*EXTRACT:*
(begin)
Eventually records reduced the need for having quite so many pieces, and keeping so many on the board. City sheets tracked everything in a city at the end of the turn, and so did away with the egg cartons. Had-Used-Produced (HUP) sheets allowed you to track what you built. That being said, there were still pieces being used all the way up to the end of the classic Empire period (the mid-1980s), but by then players just pulled pieces out of a box, used them during their turn to figure out their moves, and then put them away after updating their record sheets at the end of the turn.
One of the limiting factors within the game was the availability of worker units (known as “coolies”) to move key resources from their production sites to factories and between factories. The intricate movements with workers moving things from one place to another and free workers coming back to replace them became known as “coolie shuffles.” Whether because of complexity or temptation to cheat (in the face of limited numbers/locations of workers), some players would end up doing shuffles that were not in fact possible within the rules. “Checking people’s coolie shuffles became a ritual pastime,” says Nisbet. If looking at another player’s records revealed a shuffle that seemed implausible, if you were not yourself a veteran player, doing such checking involved getting an experienced player to see if they could come up with a way to replicate the same change from starting position to an ending position for the turn. If not, a challenge might be made to the player’s records for them to demonstrate how they got from their starting point to their ending point for that turn.
Where are they now?
Currently, the surviving original maps (scans of most are available) are held less than a block from the Reed campus, at the home/office of McCullough Research, by Empire player and Reedie Robert McCullough. He, Nisbet and others occasionally use the Empire maps to play a game they call Tac 5, which is based on the combat portion of the Empire rules. They usually use reprinted versions of the 1970s maps rather than the originals, along with the 1970s pieces.
(end)
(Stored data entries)
(begin)
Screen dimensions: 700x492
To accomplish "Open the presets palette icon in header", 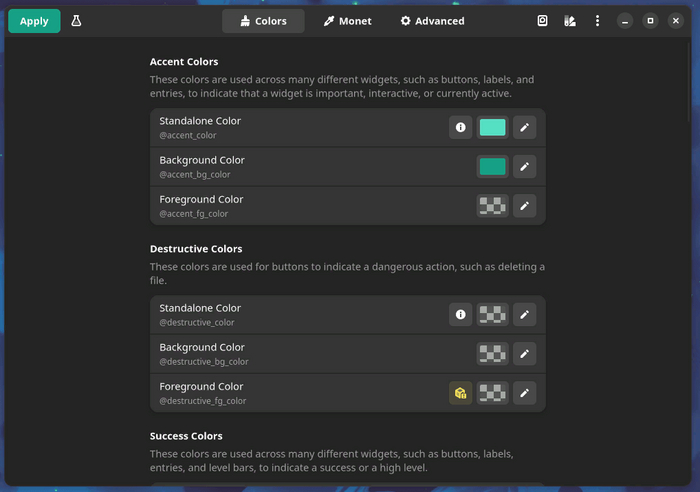I will (x=570, y=21).
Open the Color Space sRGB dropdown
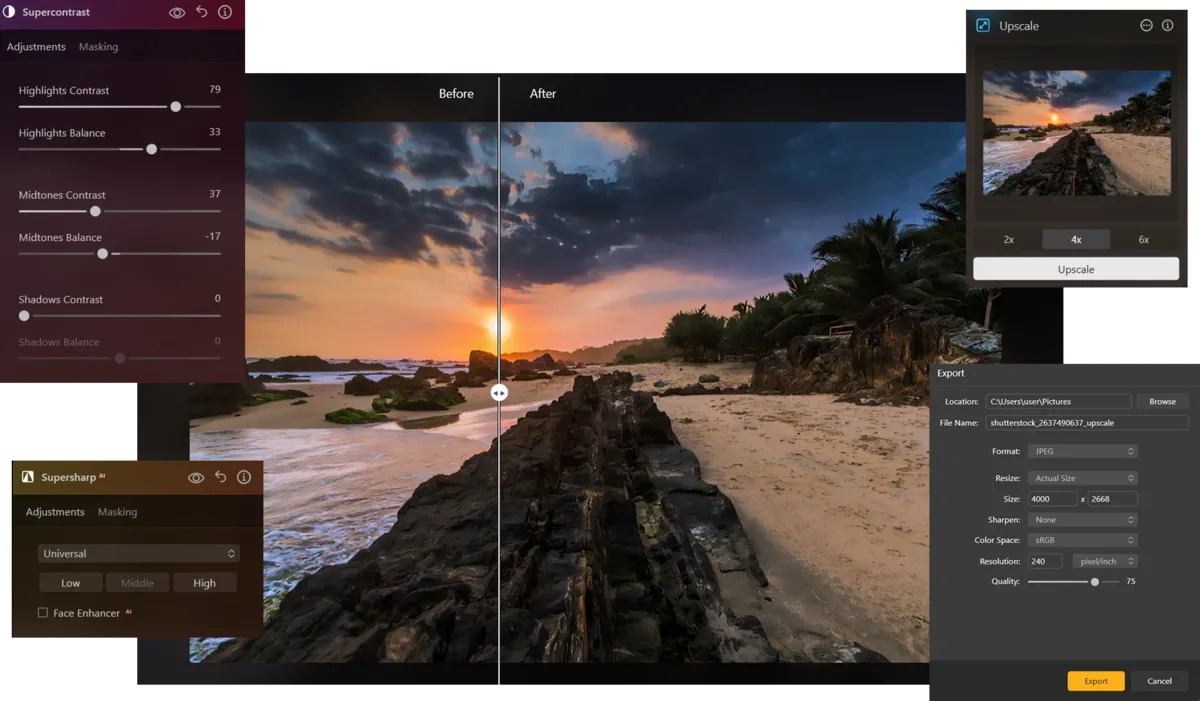This screenshot has width=1200, height=701. 1083,540
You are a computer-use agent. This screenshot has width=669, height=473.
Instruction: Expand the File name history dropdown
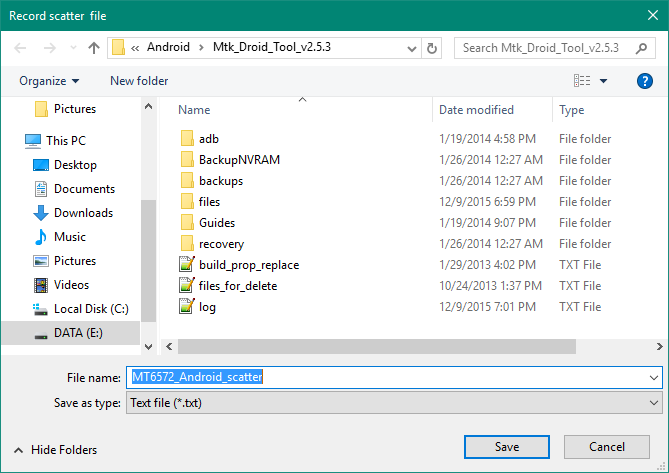(x=654, y=377)
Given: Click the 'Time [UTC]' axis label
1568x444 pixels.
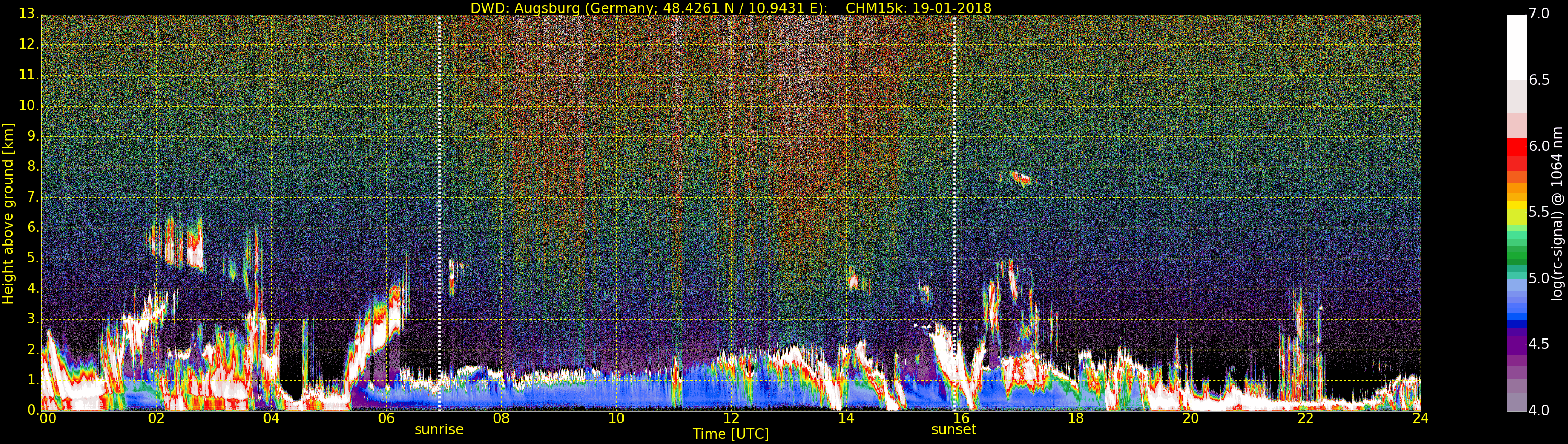Looking at the screenshot, I should click(731, 434).
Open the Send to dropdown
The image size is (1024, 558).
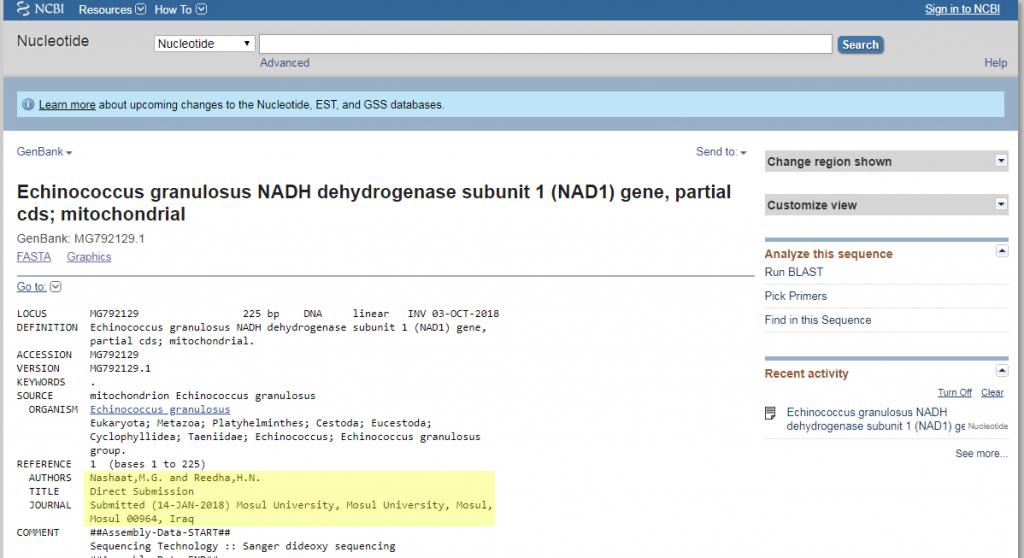pos(721,152)
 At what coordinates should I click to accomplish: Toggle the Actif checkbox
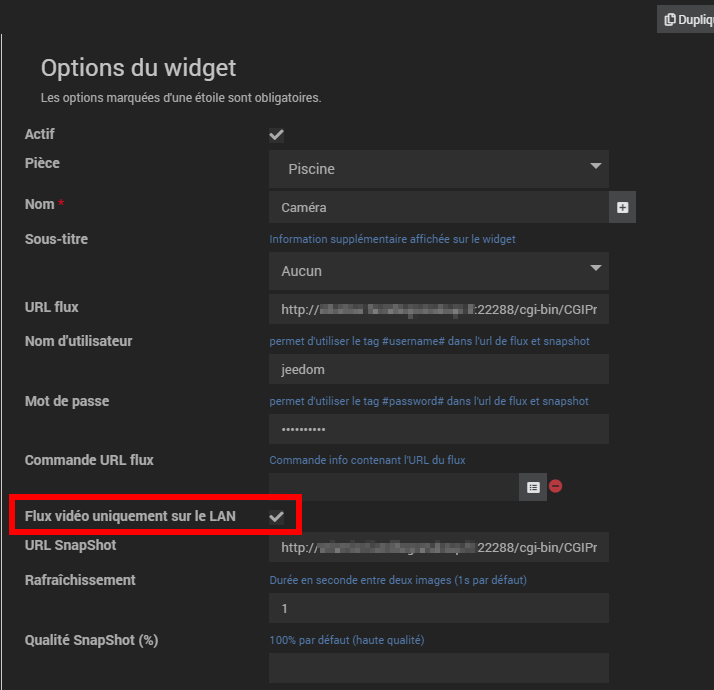click(x=277, y=135)
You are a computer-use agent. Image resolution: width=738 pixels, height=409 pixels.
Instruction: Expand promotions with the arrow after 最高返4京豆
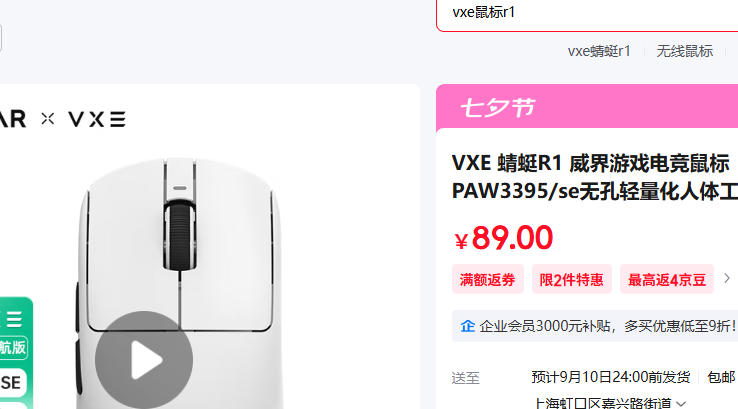[727, 278]
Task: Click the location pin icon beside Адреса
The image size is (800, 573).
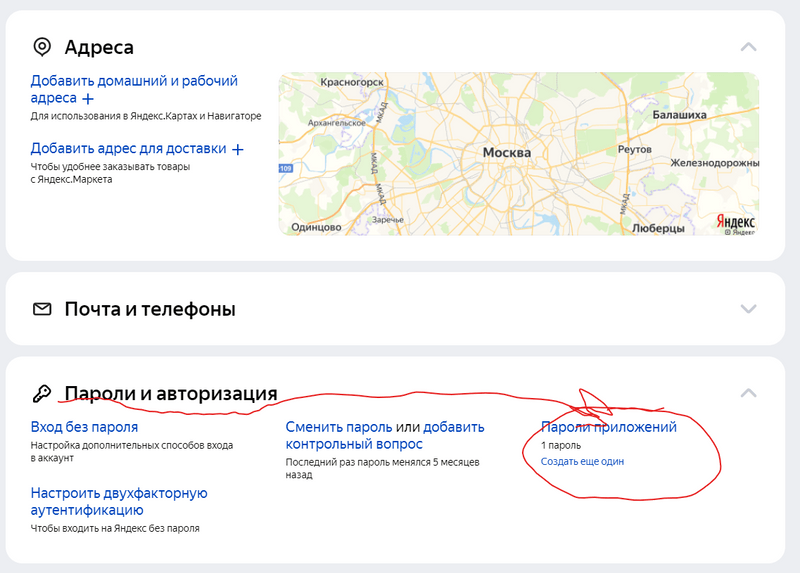Action: [42, 47]
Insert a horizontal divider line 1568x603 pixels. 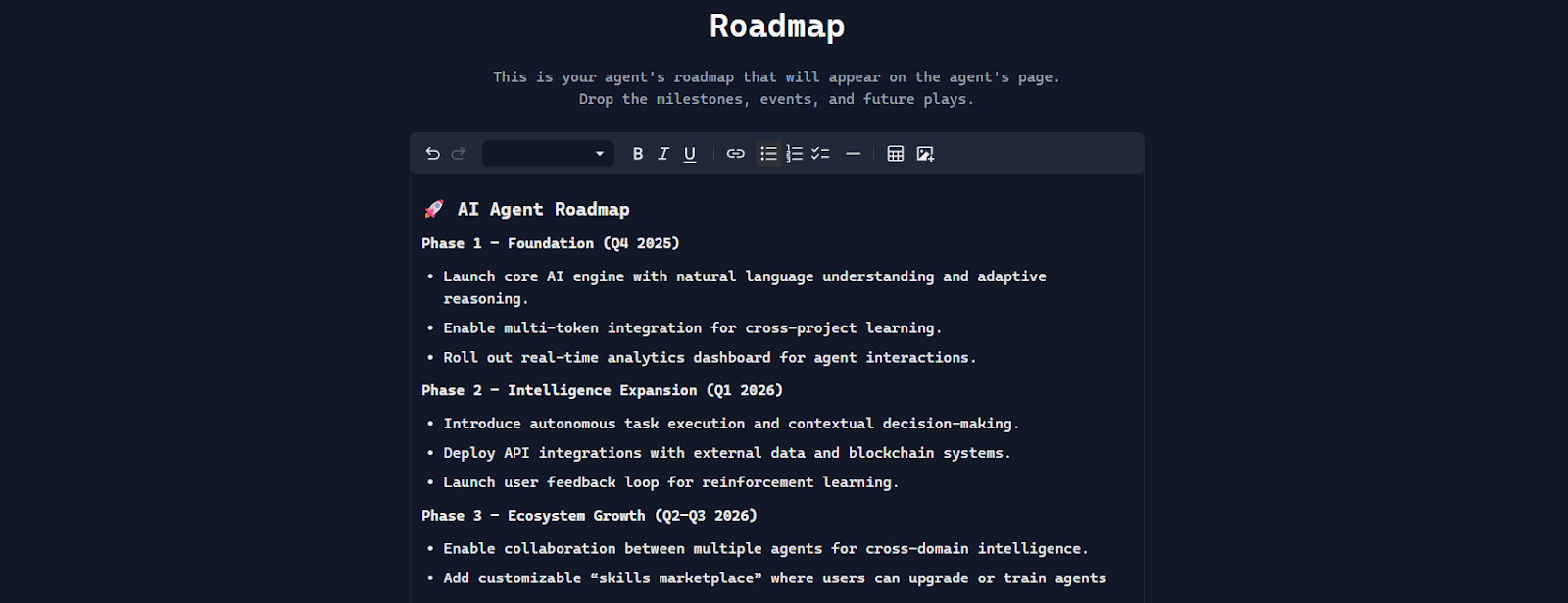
(end)
*PROBLEM SET:*
• a. In the Empire game text, what were the worker units that moved key resources called?
• b. Please write the next part of the Empire game text, picking up after its last sentence.

*ANSWERS FOR THE EXERCISE:*
• a. They were called "coolies."

• b.
The tattered green binder is still held by Andrew Nisbet. What is left of the original 1960s pieces are held at the Reed College archives, in the basement of the library. The table from the Winch social room somehow got commandeered and stayed with the game, wherever it migrated, and is currently held by the Association of Reed Gamers (ARG), in the Old Dorm Block basement “dungeon.”
Beside and below are photos of Tac 5 being set up for a game at the GameStorm convention, in March 2011, in Vancouver, Washington (which is essentially a large suburb of Portland, Oregon).
Stillman Drake (1910-93) quit his successful career in finance in favor of a second career as a science historian (starting in 1967), and was best known as the world’s greatest expert on Galileo, who won numerous awards.
Mark Wrede Eudey (1912-2009) got a PhD in mathematics from UC Berkeley, and worked for Cal Municipal Statistics for many years. Serving with the US Air Force in World War 2, he took a special assignment that required someone who could both parachute and knew statistics: he was dropped behind enemy lines and did statistical analysis of the effectiveness of high altitude bombing in Germany (not as effective as the Allies had hoped). Eudey and Bip Ralson were avid chess players, who co-founded (with Guthrie McClain) the California Chess Reporter publication in the summer of 1951.
Henry James “Bip” Ralston was a research physiologist, whose “research on the physiology and the mechanics of human walking led to major improvements in artificial limbs for amputees.” He died at home in San Francisco in 1993.
J.D Eveland lives in Los Angeles, where he teaches business administration and information systems at TUI University.